TRY IT:
Please retype, character for character, the portion of the entries below that runs from the line containing "更多信息 (15, 2012)" to the last line.

EXCERPTED DATA:
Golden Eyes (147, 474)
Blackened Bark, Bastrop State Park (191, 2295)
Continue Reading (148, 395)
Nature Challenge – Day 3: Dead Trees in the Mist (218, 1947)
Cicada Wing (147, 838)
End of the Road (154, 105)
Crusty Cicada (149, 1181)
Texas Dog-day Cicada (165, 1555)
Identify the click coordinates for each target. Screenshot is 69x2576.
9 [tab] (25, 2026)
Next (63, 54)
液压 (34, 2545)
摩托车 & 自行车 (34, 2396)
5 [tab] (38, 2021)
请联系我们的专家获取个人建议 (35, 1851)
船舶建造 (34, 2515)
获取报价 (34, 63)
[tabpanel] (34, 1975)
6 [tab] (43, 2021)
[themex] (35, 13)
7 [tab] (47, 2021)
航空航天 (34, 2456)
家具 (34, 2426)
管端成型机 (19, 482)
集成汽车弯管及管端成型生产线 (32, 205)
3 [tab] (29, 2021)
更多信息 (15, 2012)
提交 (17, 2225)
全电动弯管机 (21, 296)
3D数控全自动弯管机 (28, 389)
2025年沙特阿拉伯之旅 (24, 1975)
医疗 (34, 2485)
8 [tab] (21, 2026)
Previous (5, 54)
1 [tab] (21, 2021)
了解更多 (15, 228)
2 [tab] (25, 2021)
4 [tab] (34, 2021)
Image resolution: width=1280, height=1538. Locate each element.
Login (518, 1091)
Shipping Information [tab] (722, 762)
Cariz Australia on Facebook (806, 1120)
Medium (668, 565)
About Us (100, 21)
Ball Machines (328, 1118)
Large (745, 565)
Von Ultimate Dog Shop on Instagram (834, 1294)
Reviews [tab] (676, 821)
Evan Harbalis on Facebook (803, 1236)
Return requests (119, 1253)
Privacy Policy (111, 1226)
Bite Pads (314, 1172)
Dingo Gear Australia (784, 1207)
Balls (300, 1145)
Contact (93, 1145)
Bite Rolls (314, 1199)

SOLUTION BELOW:
更多信息 (15, 2012)
提交 (17, 2225)
全电动弯管机 (21, 296)
3D数控全自动弯管机 (28, 389)
2025年沙特阿拉伯之旅 (24, 1975)
医疗 (34, 2485)
8 [tab] (21, 2026)
Previous (5, 54)
1 [tab] (21, 2021)
了解更多 (15, 228)
2 [tab] (25, 2021)
4 [tab] (34, 2021)
Image resolution: width=1280, height=1538. Locate each element.
Login (518, 1091)
Shipping Information [tab] (722, 762)
Cariz Australia on Facebook (806, 1120)
Medium (668, 565)
About Us (100, 21)
Ball Machines (328, 1118)
Large (745, 565)
Von Ultimate Dog Shop on Instagram (834, 1294)
Reviews [tab] (676, 821)
Evan Harbalis on Facebook (803, 1236)
Return requests (119, 1253)
Privacy Policy (111, 1226)
Bite Pads (314, 1172)
Dingo Gear Australia (784, 1207)
Balls (300, 1145)
Contact (93, 1145)
Bite Rolls (314, 1199)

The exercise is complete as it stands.